→ **Your assignment**
Nothing besides a number belongs in the answer, which is how many lines of the listing contain the string "agent".

→ **Extracted entries**
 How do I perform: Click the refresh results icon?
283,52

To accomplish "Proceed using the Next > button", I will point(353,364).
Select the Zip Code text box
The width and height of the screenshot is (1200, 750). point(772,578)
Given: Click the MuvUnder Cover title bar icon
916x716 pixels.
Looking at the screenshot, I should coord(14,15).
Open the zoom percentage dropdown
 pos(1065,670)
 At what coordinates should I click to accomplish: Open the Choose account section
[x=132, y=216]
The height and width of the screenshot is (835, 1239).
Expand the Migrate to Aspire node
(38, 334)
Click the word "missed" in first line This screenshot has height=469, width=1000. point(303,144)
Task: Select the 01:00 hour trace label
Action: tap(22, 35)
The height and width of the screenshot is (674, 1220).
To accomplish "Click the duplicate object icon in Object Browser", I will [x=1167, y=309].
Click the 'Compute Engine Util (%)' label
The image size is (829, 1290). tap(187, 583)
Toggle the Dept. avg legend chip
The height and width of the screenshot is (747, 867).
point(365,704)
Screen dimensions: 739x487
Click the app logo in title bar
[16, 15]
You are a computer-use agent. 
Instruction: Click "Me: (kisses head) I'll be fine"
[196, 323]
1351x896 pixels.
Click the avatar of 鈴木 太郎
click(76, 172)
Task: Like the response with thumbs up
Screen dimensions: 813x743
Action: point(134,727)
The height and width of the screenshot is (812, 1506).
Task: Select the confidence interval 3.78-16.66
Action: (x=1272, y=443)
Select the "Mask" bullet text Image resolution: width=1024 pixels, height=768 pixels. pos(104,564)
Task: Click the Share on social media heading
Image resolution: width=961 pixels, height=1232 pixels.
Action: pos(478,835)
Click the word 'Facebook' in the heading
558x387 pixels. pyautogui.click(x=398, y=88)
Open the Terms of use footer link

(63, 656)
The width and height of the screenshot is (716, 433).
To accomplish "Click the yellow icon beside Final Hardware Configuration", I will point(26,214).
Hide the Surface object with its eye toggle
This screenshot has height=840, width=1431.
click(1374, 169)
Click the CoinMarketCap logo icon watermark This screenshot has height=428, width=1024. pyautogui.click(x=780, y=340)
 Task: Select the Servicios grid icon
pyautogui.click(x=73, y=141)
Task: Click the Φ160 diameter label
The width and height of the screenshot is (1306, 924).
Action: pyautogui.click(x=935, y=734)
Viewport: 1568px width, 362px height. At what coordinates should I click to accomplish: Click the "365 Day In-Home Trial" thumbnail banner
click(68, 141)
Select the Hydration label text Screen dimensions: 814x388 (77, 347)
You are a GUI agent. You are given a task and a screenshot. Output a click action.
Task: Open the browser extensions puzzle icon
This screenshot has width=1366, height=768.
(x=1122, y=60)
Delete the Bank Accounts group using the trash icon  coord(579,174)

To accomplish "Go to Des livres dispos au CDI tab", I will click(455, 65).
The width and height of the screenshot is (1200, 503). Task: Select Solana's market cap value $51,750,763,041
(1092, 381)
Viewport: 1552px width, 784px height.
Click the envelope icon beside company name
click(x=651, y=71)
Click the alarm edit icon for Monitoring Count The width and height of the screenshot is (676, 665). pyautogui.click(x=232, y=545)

→ **Task answer**
2